━━ 提取记录 ━━

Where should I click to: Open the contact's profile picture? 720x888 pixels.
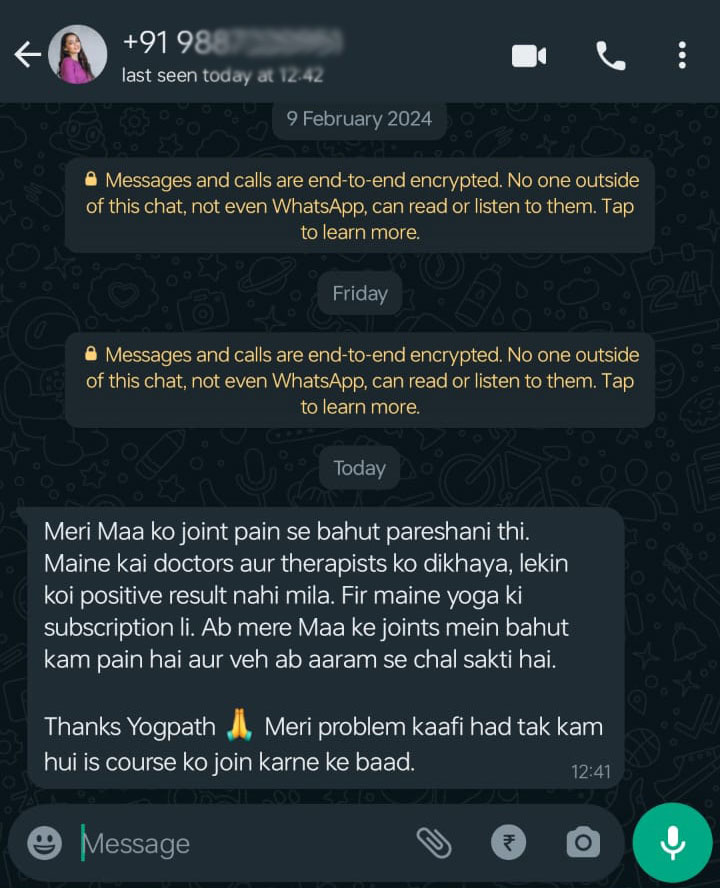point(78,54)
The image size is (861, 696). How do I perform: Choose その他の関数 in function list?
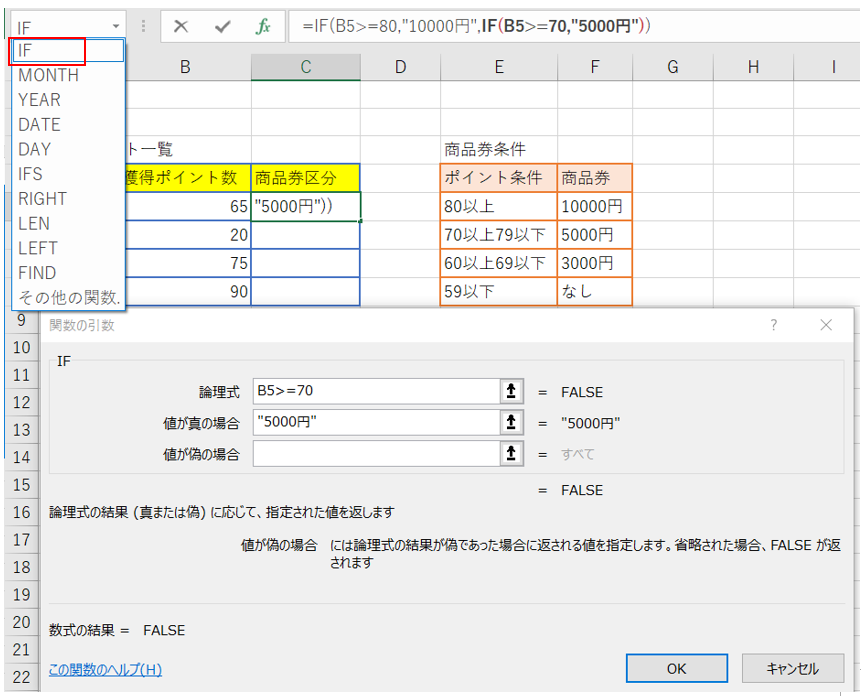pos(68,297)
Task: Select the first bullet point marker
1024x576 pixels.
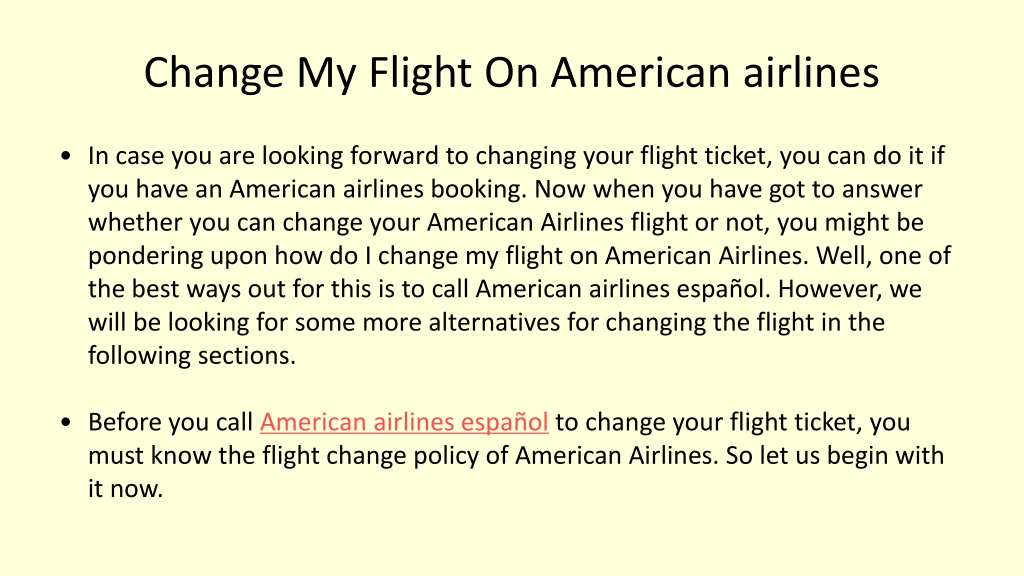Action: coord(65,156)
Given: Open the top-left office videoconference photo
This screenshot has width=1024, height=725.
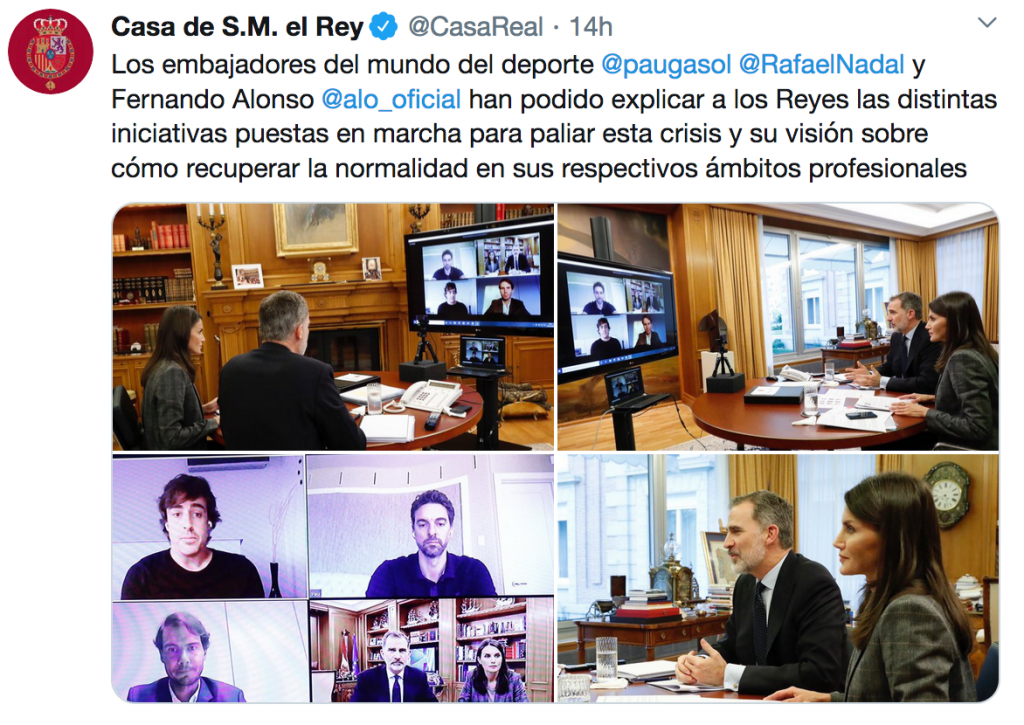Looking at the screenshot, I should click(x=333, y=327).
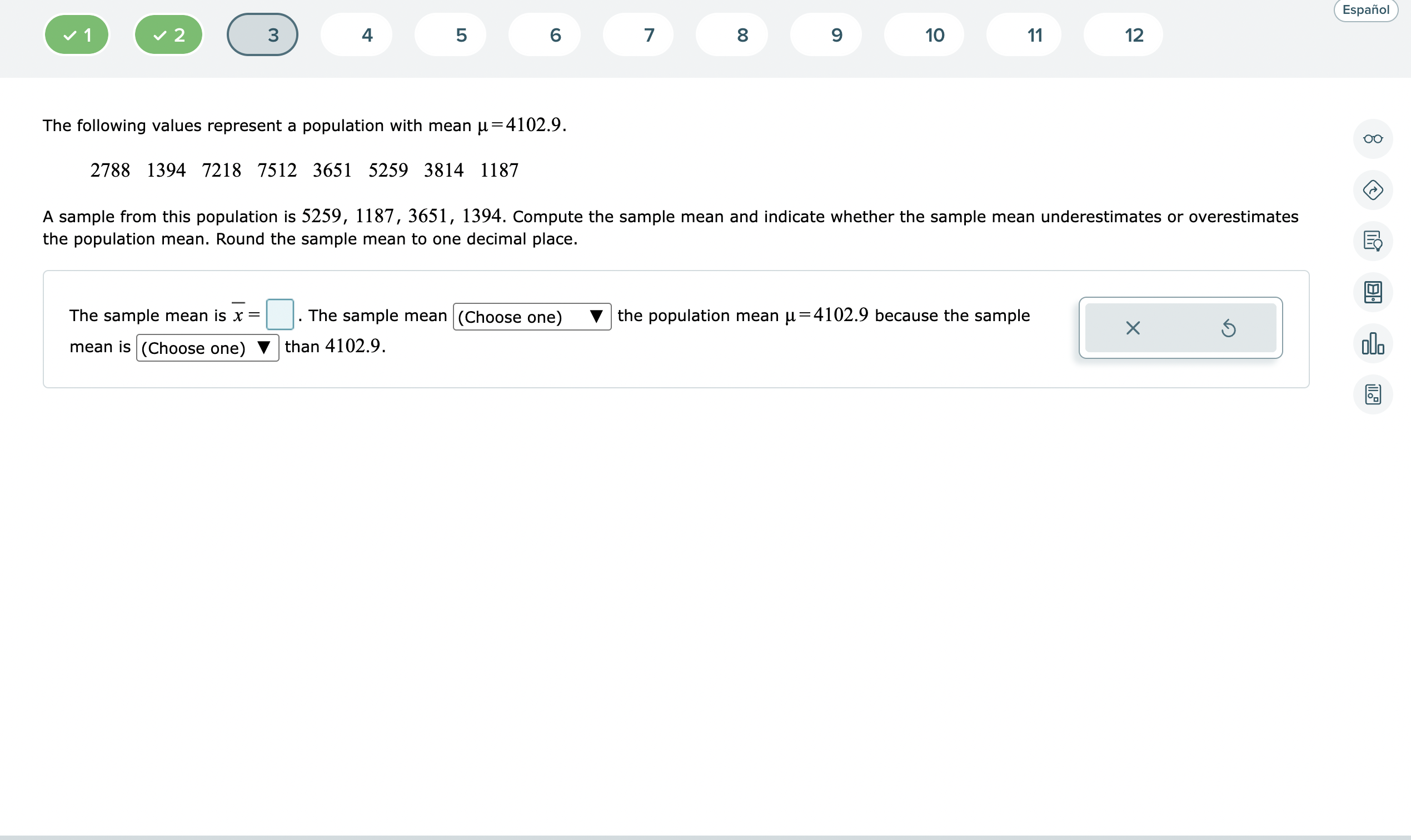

━━━

— 任务说明 —
请把上面清单里的“pixels”一律替换成“px”，其余文字保持原样，重新写出整份清单，图片不必列出。

— 练习答案 —
Where should I click to: Open the contact's profile picture? 720x888 px.
point(78,54)
The image size is (861, 696). How do I perform: Choose その他の関数 in function list?
pos(68,297)
Task: Select the first bullet point marker
1024x576 px.
Action: coord(65,156)
Given: Open the top-left office videoconference photo
This screenshot has width=1024, height=725.
Looking at the screenshot, I should click(x=333, y=327).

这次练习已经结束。